①どんな本か
・メルマガ4月号で紹介した「シリーズ歴史総合を学ぶ」のその②です。
その①はこちらです。
・サブタイトルの歴史叙述では、日本史関連の多くの事例が紹介されています。その事例をどう授業で扱ってきたかに関してもふれていますが、ウエイトは著者成田さんの専門である歴史叙述に傾斜した本です。
②本の内容は
・腰巻きによる紹介では「多様な資料からなる歴史叙述を吟味し、自ら歴史実践を行う」という課題の夏休み集中講義で5時間分の授業展開がされるというスタイルで書かれています。
・午前は、「歴史叙述と歴史実践」のテーマで、1時間目は、ジェンダー史をとりあげて歴史叙述と歴史実践が紹介されます。
・2時間目は、明治維新の歴史像というタイトルで明治維新の歴史叙述と歴史実践が紹介されます。
・午後は、「「歴史総合」の歴史像を伝える」というテーマで、3時間目「近代化」、4時間目「大衆化」、5時間目「グローバル化」の三つの課題でのそれぞれの歴史像が紹介されます。
・3時間目の近代化では福澤諭吉、男性啓蒙家、森鷗外などが取り上げられています。
・4時間目の大衆化ではイプセン、身の上相談、小津安二郎、市川房枝などが取り上げられています。
・5時間目のグローバル化では、高度成長のなかの女性、マクドナルド化、村上春樹の小説などが取り上げられています。
・最後に、戦後歴史教育と歴史叙述の関係が再度考察されるという構成です。
③どこが役立つか
・公民の教員にとってはグローバル化の部分の時代が現代に近いので直接役立つでしょう。マクドナルド化や行動経済成長のなかの女性などは「公共」の教科書に登場してもおかしくない事例です。
・教育学に関心のある先生にとっては、戦後の歴史教育の歴史、特に歴史教育者協議会のメンバーたちの実践をあらためて確認して、その蓄積をどのように現代に活かすのかを考える手がかりとなるでしょう。
④感想
・正直読みやすい本ではありません。構成がアンバランスです。
・歴史叙述の事例と歴史教育の関係では、一対一で対応している部分、例えば、明治維新の箇所などは良いのですが、その他の箇所は著書成田さんの関心で取り上げられているので、教育という点ではこれがどう実践されていたのという点では非対称で、疑問が生じる箇所もあります。

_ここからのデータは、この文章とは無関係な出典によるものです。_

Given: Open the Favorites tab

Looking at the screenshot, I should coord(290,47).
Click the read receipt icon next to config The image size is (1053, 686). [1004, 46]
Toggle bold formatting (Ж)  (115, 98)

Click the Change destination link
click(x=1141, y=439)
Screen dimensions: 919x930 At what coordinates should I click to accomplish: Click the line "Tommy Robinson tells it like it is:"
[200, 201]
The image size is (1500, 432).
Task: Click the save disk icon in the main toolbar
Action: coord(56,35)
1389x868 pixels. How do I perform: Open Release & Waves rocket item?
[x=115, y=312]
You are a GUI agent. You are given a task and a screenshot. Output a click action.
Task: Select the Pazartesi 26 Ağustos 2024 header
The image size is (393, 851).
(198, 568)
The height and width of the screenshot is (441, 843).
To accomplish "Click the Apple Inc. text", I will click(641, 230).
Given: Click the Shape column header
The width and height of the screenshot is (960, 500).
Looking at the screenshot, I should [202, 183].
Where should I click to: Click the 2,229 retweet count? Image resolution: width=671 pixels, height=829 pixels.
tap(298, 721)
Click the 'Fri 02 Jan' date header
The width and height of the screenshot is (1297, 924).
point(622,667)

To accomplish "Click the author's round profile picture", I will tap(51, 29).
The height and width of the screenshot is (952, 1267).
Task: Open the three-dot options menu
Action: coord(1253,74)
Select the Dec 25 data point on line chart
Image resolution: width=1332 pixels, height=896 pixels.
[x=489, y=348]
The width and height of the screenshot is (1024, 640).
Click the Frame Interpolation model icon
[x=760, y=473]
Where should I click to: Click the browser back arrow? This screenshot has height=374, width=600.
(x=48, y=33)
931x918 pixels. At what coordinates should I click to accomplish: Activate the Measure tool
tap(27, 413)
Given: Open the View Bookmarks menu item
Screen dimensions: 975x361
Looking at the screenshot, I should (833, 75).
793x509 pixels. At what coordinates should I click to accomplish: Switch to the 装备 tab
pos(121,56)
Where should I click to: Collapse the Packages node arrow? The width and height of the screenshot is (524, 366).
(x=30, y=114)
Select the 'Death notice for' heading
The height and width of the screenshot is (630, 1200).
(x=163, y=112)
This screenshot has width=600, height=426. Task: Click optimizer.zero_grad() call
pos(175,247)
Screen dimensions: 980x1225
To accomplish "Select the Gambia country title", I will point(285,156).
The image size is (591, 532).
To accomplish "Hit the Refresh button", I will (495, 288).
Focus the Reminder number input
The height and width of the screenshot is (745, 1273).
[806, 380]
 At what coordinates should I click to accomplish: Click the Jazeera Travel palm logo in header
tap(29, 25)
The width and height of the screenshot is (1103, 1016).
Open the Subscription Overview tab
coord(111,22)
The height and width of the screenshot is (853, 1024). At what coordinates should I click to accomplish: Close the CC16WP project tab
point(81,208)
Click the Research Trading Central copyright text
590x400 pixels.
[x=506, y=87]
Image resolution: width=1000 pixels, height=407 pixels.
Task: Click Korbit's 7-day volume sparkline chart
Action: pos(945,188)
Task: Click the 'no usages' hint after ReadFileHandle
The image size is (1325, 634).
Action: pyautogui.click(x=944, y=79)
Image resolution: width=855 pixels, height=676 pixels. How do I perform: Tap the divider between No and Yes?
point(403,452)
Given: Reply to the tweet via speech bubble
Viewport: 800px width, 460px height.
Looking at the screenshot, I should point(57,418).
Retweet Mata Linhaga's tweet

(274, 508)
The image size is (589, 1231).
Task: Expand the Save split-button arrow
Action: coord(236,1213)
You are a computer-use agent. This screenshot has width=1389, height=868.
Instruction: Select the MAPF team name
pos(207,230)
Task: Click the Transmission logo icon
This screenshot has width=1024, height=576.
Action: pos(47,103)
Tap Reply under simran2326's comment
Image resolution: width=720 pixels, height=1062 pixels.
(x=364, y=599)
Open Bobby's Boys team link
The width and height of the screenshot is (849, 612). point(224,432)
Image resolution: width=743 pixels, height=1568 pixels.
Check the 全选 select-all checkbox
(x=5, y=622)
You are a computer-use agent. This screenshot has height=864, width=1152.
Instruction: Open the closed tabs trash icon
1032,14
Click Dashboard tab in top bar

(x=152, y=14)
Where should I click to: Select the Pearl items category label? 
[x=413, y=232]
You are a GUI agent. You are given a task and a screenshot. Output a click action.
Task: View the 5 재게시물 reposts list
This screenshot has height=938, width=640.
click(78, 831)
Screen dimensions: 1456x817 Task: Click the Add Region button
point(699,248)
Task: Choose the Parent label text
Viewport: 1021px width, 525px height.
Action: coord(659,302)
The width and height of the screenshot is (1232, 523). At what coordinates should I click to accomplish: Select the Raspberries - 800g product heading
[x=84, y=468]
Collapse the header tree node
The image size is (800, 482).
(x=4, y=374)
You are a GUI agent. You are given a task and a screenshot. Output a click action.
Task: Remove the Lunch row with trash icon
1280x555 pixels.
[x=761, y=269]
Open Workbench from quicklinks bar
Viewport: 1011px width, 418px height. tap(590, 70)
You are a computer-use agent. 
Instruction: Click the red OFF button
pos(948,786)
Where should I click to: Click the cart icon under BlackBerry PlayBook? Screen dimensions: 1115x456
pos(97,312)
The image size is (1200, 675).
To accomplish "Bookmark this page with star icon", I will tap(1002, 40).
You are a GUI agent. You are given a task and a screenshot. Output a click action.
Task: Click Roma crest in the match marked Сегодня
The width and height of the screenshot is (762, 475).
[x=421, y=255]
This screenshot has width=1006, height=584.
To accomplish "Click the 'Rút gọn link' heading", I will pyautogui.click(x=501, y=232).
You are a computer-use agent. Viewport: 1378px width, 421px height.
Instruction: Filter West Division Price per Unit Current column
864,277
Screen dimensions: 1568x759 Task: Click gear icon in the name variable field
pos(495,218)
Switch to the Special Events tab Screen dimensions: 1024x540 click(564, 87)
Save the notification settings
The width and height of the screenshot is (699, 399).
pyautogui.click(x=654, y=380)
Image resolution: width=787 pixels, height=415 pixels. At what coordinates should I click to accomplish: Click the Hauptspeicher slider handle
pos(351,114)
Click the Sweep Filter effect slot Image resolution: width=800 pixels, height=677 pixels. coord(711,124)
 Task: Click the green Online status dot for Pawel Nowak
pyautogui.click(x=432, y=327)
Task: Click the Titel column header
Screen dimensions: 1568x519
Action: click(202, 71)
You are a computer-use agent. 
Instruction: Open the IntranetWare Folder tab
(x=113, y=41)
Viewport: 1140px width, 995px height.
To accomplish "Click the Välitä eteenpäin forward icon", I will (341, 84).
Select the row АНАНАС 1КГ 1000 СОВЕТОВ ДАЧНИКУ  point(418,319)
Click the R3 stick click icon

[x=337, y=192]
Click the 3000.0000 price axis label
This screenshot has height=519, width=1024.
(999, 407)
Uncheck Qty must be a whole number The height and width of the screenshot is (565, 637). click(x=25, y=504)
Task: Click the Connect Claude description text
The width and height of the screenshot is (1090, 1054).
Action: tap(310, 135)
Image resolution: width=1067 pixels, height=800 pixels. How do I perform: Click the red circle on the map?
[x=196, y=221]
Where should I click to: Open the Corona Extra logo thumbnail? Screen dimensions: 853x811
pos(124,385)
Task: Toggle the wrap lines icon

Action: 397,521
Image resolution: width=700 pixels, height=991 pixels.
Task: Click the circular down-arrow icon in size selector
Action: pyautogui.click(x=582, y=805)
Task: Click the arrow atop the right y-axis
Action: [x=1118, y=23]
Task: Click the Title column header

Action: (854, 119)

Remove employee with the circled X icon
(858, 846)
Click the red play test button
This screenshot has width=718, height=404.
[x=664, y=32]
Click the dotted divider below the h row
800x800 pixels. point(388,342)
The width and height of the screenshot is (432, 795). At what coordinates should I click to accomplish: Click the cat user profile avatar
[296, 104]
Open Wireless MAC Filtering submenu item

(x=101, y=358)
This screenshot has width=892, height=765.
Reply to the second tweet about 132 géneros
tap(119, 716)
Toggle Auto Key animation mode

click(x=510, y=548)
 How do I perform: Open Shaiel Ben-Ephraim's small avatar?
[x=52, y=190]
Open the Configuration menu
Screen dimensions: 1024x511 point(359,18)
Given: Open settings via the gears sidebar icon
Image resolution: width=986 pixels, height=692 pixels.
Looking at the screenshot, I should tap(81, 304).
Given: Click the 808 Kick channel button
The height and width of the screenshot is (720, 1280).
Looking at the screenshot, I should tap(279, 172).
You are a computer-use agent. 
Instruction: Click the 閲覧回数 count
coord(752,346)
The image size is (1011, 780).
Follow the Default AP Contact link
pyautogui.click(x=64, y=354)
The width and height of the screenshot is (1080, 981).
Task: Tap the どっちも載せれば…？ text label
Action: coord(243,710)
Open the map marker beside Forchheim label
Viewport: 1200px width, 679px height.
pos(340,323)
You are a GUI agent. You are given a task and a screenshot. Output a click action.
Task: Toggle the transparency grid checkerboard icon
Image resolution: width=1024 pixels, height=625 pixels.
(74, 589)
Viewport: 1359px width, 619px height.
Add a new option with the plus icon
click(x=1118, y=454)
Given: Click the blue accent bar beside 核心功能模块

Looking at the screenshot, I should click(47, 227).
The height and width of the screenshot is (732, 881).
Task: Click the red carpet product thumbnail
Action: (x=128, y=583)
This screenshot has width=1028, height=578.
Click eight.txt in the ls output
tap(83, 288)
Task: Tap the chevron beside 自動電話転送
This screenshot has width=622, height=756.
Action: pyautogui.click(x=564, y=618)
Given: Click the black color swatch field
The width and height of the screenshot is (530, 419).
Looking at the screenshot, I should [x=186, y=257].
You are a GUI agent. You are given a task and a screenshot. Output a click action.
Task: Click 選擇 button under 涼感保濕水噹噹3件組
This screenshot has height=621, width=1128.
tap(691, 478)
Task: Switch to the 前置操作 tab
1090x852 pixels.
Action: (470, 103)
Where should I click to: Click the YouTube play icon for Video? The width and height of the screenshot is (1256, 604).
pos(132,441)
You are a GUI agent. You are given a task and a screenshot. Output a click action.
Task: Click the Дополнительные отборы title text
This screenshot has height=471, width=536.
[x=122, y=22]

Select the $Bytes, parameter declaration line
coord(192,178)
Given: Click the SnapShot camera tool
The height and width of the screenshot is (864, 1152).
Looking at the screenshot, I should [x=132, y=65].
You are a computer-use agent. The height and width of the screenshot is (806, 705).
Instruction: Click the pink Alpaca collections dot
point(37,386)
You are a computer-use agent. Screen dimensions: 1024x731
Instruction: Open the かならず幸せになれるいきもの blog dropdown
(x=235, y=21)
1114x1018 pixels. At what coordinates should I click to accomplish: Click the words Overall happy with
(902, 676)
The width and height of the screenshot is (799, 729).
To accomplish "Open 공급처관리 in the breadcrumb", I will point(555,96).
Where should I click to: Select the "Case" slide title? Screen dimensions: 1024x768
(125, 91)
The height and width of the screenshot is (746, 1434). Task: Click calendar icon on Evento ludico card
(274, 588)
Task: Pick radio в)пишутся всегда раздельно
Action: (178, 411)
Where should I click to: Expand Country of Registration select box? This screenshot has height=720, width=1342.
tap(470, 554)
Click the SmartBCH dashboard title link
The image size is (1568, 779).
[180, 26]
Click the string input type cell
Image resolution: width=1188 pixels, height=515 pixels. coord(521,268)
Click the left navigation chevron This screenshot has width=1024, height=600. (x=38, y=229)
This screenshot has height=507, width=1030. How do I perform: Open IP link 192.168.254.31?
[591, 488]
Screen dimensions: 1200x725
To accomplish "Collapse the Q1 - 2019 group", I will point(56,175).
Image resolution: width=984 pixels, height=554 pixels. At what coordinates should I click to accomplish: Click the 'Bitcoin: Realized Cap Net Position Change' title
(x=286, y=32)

・にもかかわらず、取り上げられている事例を手がかりに、もしこれを公共の授業で扱うとするとどんな形になるだろうかと考えてみるのも面白いと思いました。
・ユニークな事例では、小津の戦前の映画や村上春樹の『ねじまき鳥ロロニクル』などが取り上げられています。
・紹介者はこの本に触発されて、『ねじまき鳥』を久しぶりに再読してしまいました。小説的な面白さと同時に、村上が抱えている闇、記憶の伝承、戦争責任、新自由主義の危うさなどが昔読んだ時より一層切実に感じました。
・でもこれをどう授業に作り上げるのか、ちょっと想像がつきませんでした。